When it does happen, you have to be quick. The cherry blossom season is only around a week long and is celebrated throughout the country where people flock to public parks and squares for hanami. It really is a fantastic cultural and spiritual experience to participate in hanami, but forget the image of the lone ronin meditating in a field of sakura with blossoms falling all around him, you will be fighting for space with Japanese families out on a picnic desperate to do the exact same thing as you.
It goes without saying that the cherry blossom season is an extremely busy one in Japan, and it is one of the few times where I strongly advise to book ahead, as you will find that your choices are very limited if you just turn up and expect to find somewhere in your price bracket.
Where to see the cherry blossoms.
Himeji Castle, Kobe.
Himeji Castle is a quintessential feudal castle, it is considered a national treasure in Japan and is a UNESCO world heritage site. It can get really crowded here as everyone flocks to see the castle just explode with cherry blossoms, but the view is more than worth putting up with the crowds, and the park behind the castle is great for a picnic! It is currently due to be reopened to the public any time now after extensive renovation and upkeep, just in time for the cherry blossom season.
Shinjuku Gyoen, Tokyo.
Tokyo isn’t well known for its wide open, green spaces, but it does have them. And the ones it has, are awesome! This is one of the largest and most popular and is just a short stones throw away from Shinjuku station so is extremely easy to get to. This is perhaps one of the easiest places for hanami in Japan.
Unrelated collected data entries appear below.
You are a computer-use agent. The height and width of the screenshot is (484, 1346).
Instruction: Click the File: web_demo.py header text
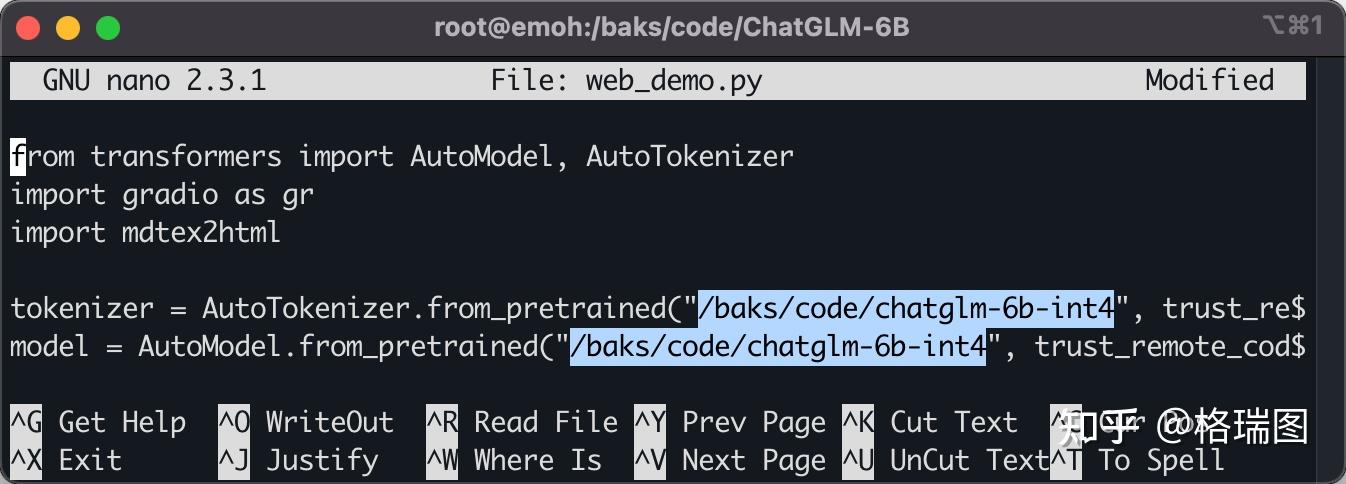coord(626,80)
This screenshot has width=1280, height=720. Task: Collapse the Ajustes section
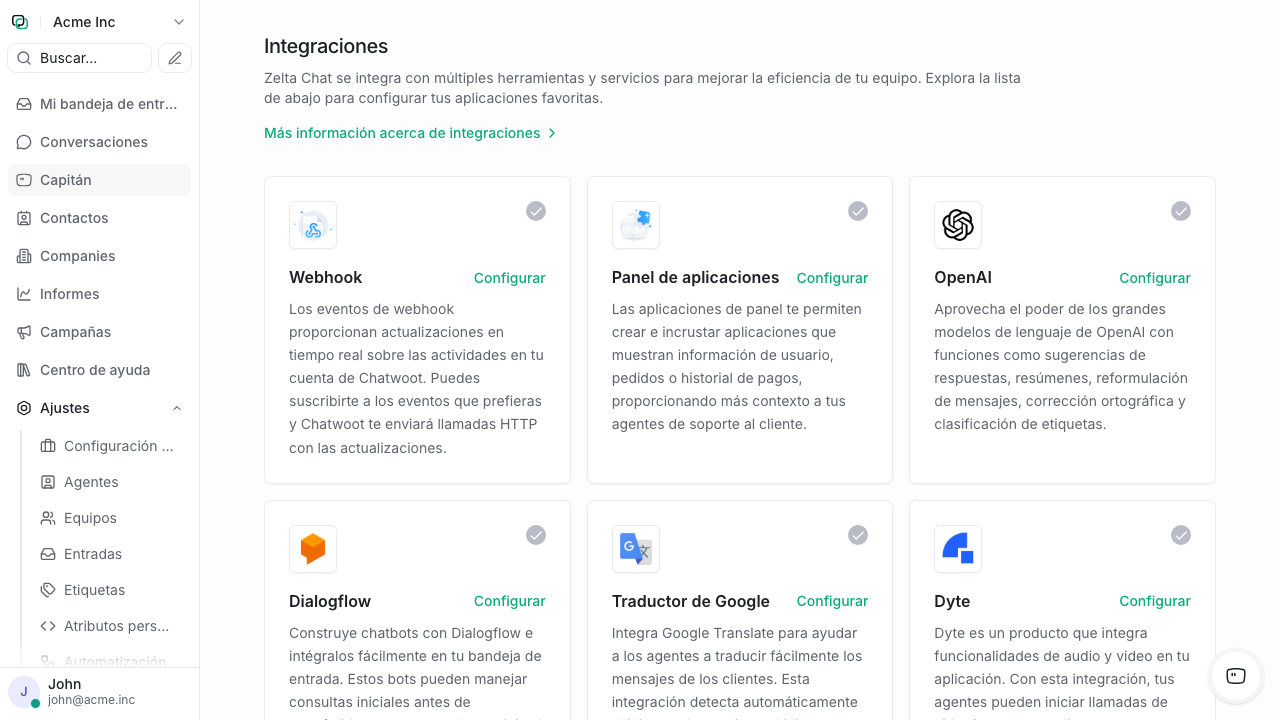(176, 408)
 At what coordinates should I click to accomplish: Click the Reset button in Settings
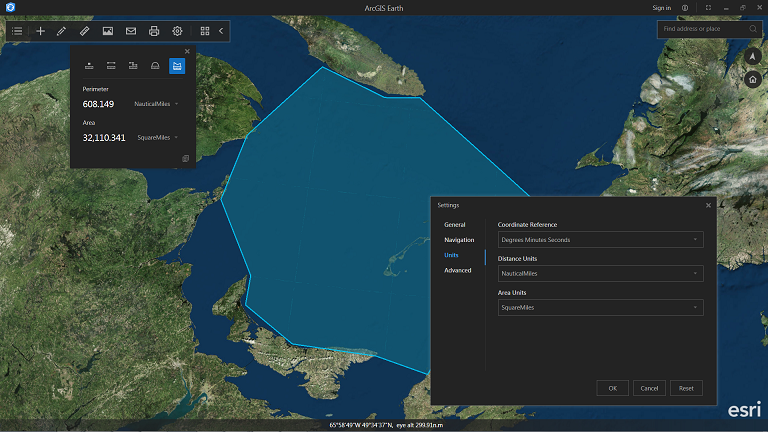pyautogui.click(x=686, y=388)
This is one of the single most popular sakura viewing destinations in Japan during early to mid april, and for very good reason. There are thousands of cherry blossom trees lining the mountainside and is famous for its 1000 trees at a glance viewpoint. And no, that is not an exaggeration. If you are thinking of just turning up during the cherry blossom season, then don’t. You will need to book far in advance or come here just on a day trip because the streets get absolutely ram packed with visitors. It is also an amazingly beautiful place to stay after the season has finished when it returns to a relaxing little village with a smattering of shrines and temples.
Kimiidera Temple, Wakayama City.
Wakayama city is often overlooked in Japan as most people just head straight to the neighbouring Osaka, but they are really missing out on this off the beaten path destination. Kimiidera Temple is a struggle to get to, as it is built into a mountain and you have to scale over two hundred very steep steps to get there, but the views of the cherry blossoms with the panoramic vistas behind them are more than worth it!
Kumamoto Castle, Kumamoto.
Kumamoto castle is one of the most famous castles in Japan, and again is well worth a visit on it’s own merit. (It also has a number of museums and crafts centres in its grounds). But it is the 800 plus cherry blossom trees in the grounds that visitors flock to see in the cherry blossom season. The square in front of the castle is the perfect place to view the trees.
If you are heading to Japan at all over the next couple of weeks, you have picked an awesome time to go. So make sure you plan your trip carefully and book ahead, but enjoy one of the most magical times to be in Japan.